The varied soundtrack featured original music, with Jeff Beck on guitar, and was idiosyncratic in its use of popular music. As well as using songs to punctuate important moments in the plot, or to add surreality – such as the use of "Kinky Boots" by Patrick Macnee and Honor Blackman for many of Roy Oates' entrances – once an episode, characters would begin spontaneously lip-synching to songs. These were:

- "Working on It" by Chris Rea (lip-synched by Mark)
- "Satan Rejected My Soul" by Morrissey (Tony)
- "The Sire of Sorrow (Job's Sad Song)" by Joni Mitchell (Tess)
- "Miss You" by Flanagan and Allen (sung by DI Fowler)
- "Hot on the Heels of Heartbreak" by The Beautiful South (Tess and Carl)
- "Only My Soul" by Free (Chris and Cast)

The theme tune from Reeves and Mortimer's short-lived BBC One gameshow, Families at War, can be heard playing at Mark's disco featured in the second episode of the series.

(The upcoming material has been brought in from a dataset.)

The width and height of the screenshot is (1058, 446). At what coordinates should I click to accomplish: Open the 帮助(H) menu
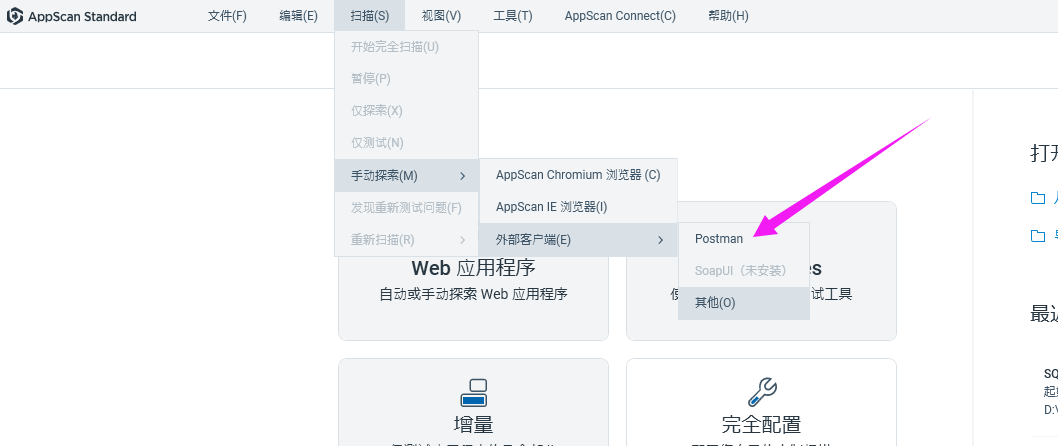tap(727, 16)
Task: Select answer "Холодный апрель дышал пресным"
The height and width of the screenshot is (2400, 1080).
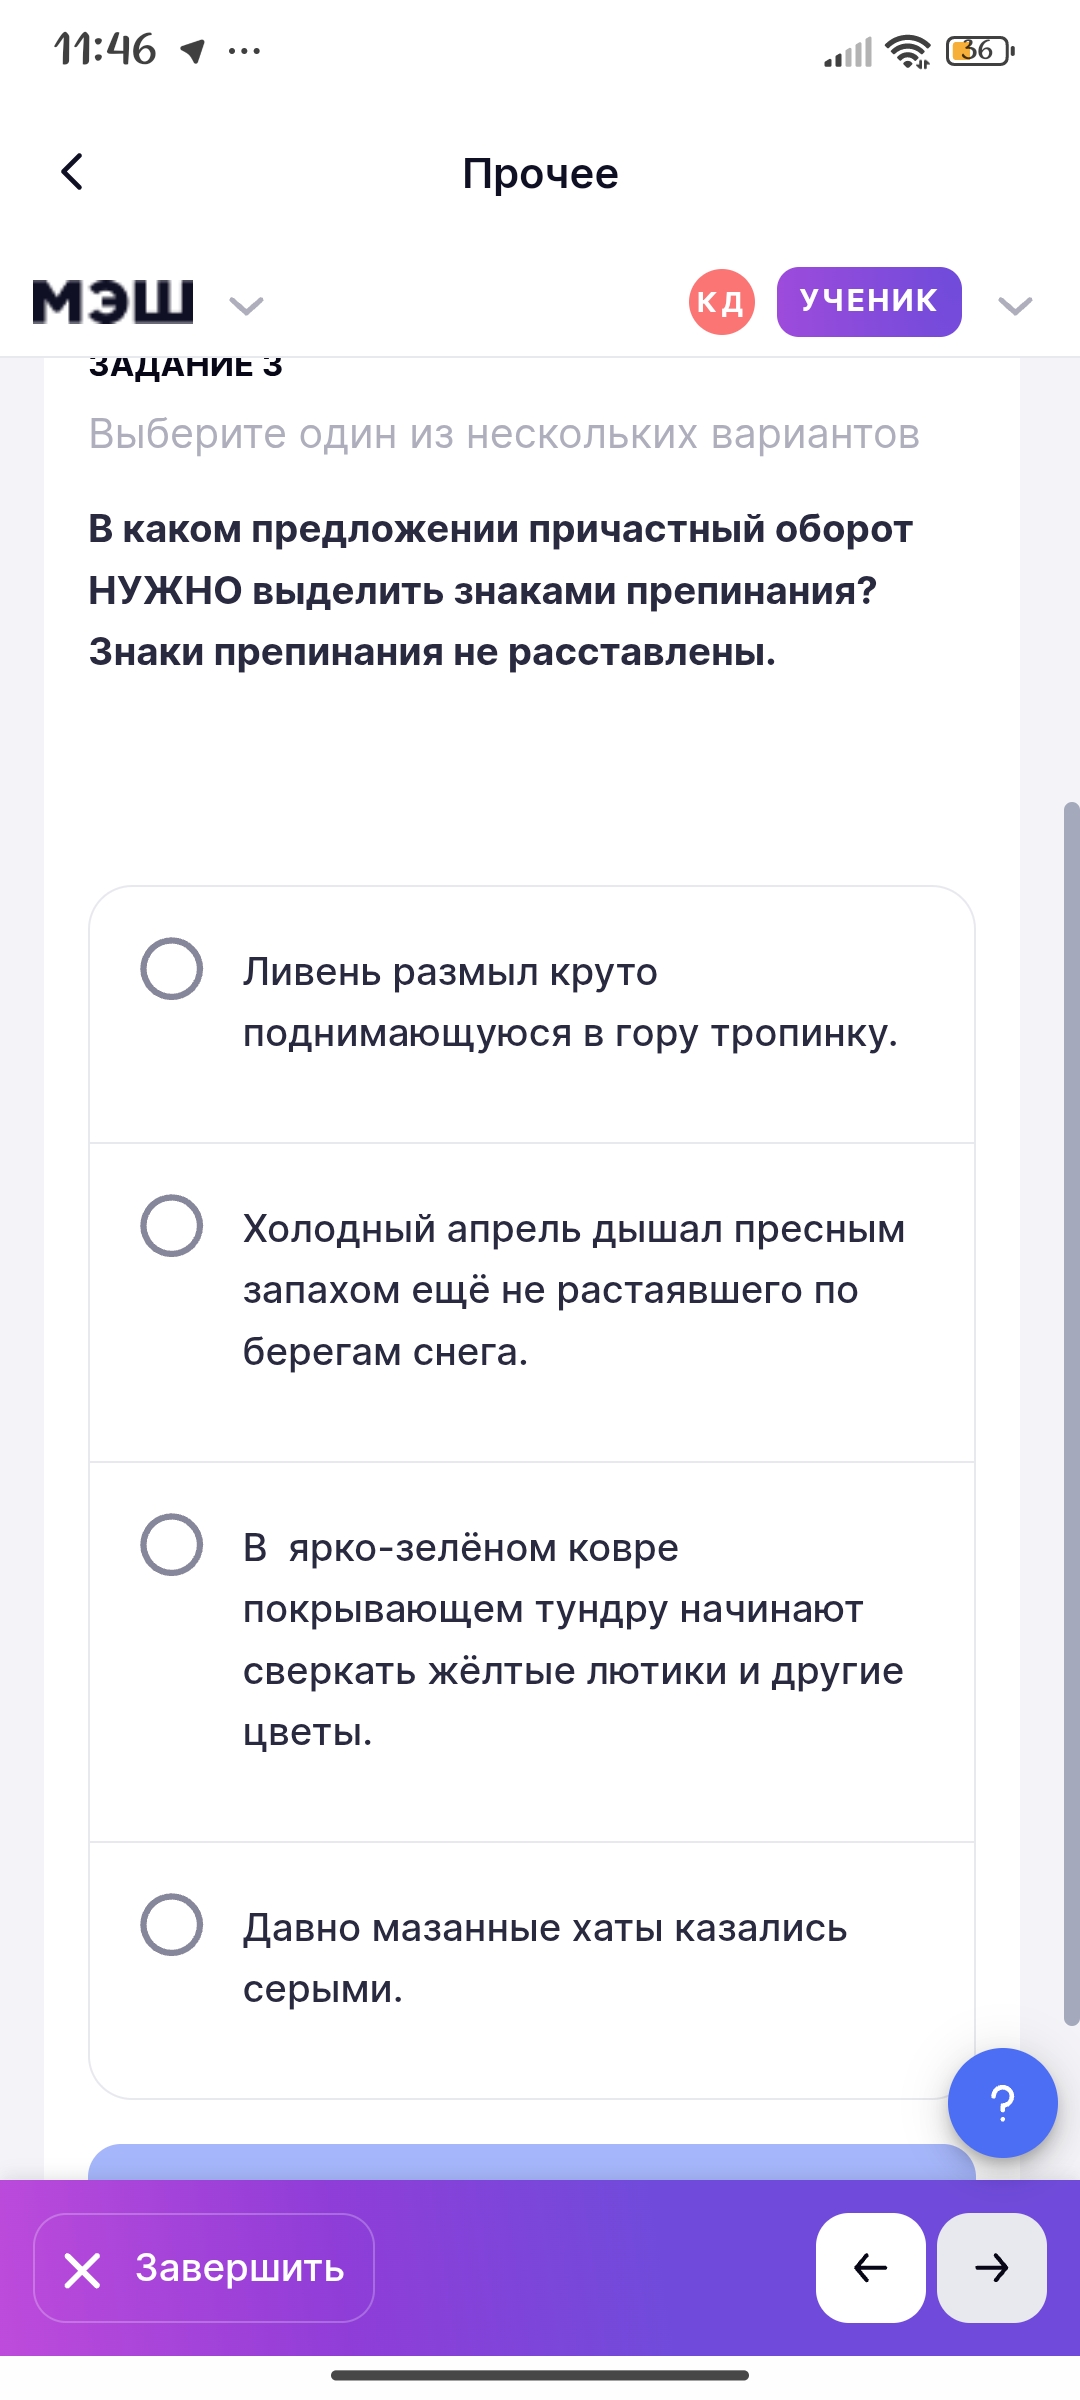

==Hidden prog-rock references==

- Carl Palmer, Bob Mortimer's main character is (probably) named after the Emerson, Lake & Palmer drummer
- In the opening episode, an elderly man graffitis a bus window with the name Ginger Baker (Cream drummer)
- The pub, run by Charlie Higson's character, called Siberian Khatru, is named after a song by the band Yes
- Another prog-rock link is the use in Episode 1 of part of a song introduction by the US retro-prog rock band Spock's Beard from their album Snow.
- Chris Palmer's physical appearance closely resembles Jeff Lynne of The Move and Electric Light Orchestra.
- The character Mark wears a City Boy t-shirt in one episode, a minor UK prog band.

The British Prog-rock group Crippled Black Phoenix sampled Reeves' character DI Fowler in the song "Laying Traps" on the 2012 album (Mankind) The Crafty Ape.